Molto da dire, invece, c’è sulla insufficiente sensibilità della classe politica e dirigente sui temi della sicurezza del territorio e sulla praticamente nulla consapevolezza, nei cittadini, di quanto invece quel tema sia prioritario. Non sono ipotesi, è la storia recente di questo paese. Intanto, per esser chiari, la prevenzione riguarda un ponte esattamente come una strada, una diga, un centro abitato esposto a rischio idrogeologico, una scuola ospitata in una vecchia costruzione in un’area ad altissimo rischio sismico. E la prevenzione non può considerarsi esaurita in opere di manutenzione, anche quando ad esse ci si arrivi. Se una strada a ridosso di un centro abitato viene giù come una pietra tondeggiante rotola da una montagna, cosa che – ad esempio – tante volte è accaduta in Calabria, quale sensazione sarà percepita dai cittadini di quel comune nelle settimane e nei mesi a venire? Il rischio al quale, evidentemente, è esposto quel territorio o, piuttosto, il disagio per la strada chiusa al traffico con conseguenti percorsi alternativi lunghi e tortuosi? Rischio e disagio. Fino a quando il secondo prevarrà sul primo, i temi della vulnerabilità del territorio saranno meno popolari (e anche meno appetibili politicamente per raccattare consensi) di quanto invece la realtà richieda. E ad ogni disgrazia, più o meno ponderabile, più o meno naturale, ma che comunque avrebbe potuto avere conseguenze meno nefaste se non addirittura nulle per la vita della gente, seguirà il dolore, la rabbia, la richiesta di trovare i responsabili… tutte cose che quasi sempre durano quanto un temporale d’estate, per poi fare posto non al bel tempo, ma ad una parvenza di sereno. Qualche giorno fa, Clemente Mastella, che oggi fa il sindaco a Benevento, di fronte a dubbi di ordine tecnico ha ordinato la chiusura di un ponte (pure strategico per la circolazione della sua città) sostenendo che sono meglio “i disagi delle disgrazie”. Ha fatto bene. 

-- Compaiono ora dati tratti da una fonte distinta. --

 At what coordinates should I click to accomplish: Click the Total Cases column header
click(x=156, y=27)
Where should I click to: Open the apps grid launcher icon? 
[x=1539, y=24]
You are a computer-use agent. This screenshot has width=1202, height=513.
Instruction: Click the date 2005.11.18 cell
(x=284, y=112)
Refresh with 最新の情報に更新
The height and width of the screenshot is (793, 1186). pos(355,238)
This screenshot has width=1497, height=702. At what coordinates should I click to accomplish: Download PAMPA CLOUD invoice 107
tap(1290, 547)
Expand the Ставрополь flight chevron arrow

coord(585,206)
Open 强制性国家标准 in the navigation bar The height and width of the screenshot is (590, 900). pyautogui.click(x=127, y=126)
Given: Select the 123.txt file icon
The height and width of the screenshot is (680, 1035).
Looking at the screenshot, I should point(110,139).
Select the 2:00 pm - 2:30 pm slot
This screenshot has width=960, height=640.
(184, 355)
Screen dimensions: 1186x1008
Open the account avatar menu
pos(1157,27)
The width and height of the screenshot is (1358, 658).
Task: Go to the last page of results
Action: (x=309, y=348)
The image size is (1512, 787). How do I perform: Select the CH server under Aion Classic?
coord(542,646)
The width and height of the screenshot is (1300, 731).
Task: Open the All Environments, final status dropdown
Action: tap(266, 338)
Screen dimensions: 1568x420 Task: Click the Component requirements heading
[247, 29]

Così come farebbero bene, per esempio, i sindaci a non far riaprire le scuole ospitate in edifici sui quali non sono state effettuate le prove di vulnerabilità sismica, che pure sono obbligatorie (la scadenza prevista dalla legge è fissata tra qualche giorno). E nelle zone a rischio sismico più elevato (gran parte della Calabria, sempre per fare un esempio) bene farebbero i prefetti a impedire le attività scolastiche in edifici dubbi qualora non vi provvedano i sindaci. Disagi? Pazienza.  
Ma tutto questo è utopia, in un Paese in cui gli interventi per adeguare le strutture scolastiche alla normativa antisismica vengono messi a bando, cioè i fondi sono solo questi e chi è più bravo (in cosa? Nel compilare la domanda?) adegua le scuole, gli altri aspettino altri bandi. Pare davvero incredibile, e questa incredulità è forte anche se solo per poco, giusto per il tempo in cui l’Italia resta tramortita da questo o quel disastro. Poi torna il sereno e chi se ne frega del rischio sismico. Partecipate ai bandi, c’è tempo.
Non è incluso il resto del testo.